#### Provided records
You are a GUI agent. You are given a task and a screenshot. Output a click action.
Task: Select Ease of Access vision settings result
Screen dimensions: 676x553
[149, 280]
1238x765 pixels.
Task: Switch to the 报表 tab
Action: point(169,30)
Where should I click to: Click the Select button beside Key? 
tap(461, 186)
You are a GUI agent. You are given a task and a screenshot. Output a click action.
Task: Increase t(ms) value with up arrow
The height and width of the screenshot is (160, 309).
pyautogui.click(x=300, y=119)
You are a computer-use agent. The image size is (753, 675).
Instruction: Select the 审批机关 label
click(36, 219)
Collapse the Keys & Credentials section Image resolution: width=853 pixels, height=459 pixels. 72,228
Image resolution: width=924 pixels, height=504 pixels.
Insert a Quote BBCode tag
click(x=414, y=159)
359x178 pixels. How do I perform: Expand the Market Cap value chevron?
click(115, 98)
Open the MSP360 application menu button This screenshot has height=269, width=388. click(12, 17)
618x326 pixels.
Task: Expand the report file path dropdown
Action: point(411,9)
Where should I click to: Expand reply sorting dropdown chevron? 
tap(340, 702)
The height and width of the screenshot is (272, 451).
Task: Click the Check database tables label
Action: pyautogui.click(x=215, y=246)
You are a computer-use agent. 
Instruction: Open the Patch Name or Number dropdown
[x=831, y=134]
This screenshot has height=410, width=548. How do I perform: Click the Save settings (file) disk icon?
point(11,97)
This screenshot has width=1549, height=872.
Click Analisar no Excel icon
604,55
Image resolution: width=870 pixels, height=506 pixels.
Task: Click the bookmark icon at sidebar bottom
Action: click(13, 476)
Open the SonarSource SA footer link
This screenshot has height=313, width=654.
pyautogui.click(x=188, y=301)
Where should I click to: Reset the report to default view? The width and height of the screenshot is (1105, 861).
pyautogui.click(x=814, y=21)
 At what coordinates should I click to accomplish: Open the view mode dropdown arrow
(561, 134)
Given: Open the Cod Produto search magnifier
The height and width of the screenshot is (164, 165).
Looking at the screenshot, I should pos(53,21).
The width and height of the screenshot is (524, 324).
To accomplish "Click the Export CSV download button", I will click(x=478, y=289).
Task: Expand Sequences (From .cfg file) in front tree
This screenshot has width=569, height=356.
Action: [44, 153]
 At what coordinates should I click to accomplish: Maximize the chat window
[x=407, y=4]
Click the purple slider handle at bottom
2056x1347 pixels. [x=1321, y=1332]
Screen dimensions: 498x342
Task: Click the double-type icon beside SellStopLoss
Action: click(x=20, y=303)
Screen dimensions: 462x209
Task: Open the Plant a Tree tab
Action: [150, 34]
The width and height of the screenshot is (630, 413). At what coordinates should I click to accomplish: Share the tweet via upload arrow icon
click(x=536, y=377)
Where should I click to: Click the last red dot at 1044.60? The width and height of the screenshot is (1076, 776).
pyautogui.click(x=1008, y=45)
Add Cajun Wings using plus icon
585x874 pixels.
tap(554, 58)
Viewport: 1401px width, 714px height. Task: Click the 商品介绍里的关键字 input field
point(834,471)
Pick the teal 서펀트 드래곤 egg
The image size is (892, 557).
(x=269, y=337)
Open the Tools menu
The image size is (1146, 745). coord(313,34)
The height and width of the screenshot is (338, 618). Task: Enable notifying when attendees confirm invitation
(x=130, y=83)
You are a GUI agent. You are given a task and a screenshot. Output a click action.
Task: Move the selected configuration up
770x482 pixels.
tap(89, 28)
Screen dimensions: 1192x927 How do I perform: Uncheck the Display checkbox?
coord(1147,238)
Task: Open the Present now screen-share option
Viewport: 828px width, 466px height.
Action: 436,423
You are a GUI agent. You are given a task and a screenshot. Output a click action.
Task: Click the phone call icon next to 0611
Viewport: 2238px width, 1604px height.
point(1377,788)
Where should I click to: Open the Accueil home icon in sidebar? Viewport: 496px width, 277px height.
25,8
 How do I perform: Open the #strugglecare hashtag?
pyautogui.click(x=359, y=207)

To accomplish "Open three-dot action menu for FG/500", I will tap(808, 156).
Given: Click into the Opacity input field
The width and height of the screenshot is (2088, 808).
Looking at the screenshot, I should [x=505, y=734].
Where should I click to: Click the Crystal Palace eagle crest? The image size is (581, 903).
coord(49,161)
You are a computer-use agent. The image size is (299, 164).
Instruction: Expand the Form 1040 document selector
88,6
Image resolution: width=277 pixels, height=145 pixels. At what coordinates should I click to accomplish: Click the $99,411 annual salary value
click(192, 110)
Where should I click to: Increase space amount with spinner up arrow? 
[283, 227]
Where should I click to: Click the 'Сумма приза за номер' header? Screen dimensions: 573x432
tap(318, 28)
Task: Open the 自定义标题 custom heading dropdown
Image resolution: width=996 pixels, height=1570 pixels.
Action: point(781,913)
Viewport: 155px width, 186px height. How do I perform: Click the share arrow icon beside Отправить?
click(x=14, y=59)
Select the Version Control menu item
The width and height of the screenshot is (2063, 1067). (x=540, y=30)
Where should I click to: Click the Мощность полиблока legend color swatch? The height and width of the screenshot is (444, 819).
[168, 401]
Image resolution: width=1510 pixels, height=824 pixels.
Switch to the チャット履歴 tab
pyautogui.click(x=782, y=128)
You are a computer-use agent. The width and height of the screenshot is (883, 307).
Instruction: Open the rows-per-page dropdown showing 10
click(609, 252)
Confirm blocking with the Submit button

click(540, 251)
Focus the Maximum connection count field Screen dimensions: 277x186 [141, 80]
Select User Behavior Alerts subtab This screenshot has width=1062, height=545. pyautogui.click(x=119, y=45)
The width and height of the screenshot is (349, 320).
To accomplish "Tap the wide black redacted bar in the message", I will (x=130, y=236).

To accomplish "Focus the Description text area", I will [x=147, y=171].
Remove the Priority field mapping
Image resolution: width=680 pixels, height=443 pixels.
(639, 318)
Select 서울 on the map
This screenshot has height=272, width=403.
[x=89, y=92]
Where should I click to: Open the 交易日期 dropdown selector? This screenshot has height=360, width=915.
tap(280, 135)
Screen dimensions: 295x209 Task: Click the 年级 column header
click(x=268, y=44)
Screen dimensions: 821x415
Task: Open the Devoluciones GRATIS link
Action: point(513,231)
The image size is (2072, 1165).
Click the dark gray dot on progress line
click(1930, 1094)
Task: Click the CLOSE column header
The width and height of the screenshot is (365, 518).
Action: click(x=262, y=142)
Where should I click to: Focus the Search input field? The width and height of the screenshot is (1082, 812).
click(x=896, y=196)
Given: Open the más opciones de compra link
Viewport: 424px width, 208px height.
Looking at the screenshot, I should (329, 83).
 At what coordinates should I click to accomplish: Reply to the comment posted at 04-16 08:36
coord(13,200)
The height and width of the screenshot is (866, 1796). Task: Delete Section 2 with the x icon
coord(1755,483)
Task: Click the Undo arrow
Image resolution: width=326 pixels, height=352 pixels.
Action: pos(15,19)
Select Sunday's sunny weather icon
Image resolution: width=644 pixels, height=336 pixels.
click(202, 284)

#### What you need to do
Format the records on the lines containing "You are a computer-use agent. The image size is (753, 675)." through "click(x=414, y=159)", inclusive, as a two-column CSV with the header input,output. Write one row per record, each value as a single quoted field with its line breaks replaced by spaces.

#### Task result
input,output
"You are a computer-use agent. The image size is (753, 675). Instruction: Select the 审批机关 label","click(36, 219)"
"Collapse the Keys & Credentials section Image resolution: width=853 pixels, height=459 pixels.","72,228"
"Image resolution: width=924 pixels, height=504 pixels. Insert a Quote BBCode tag","click(x=414, y=159)"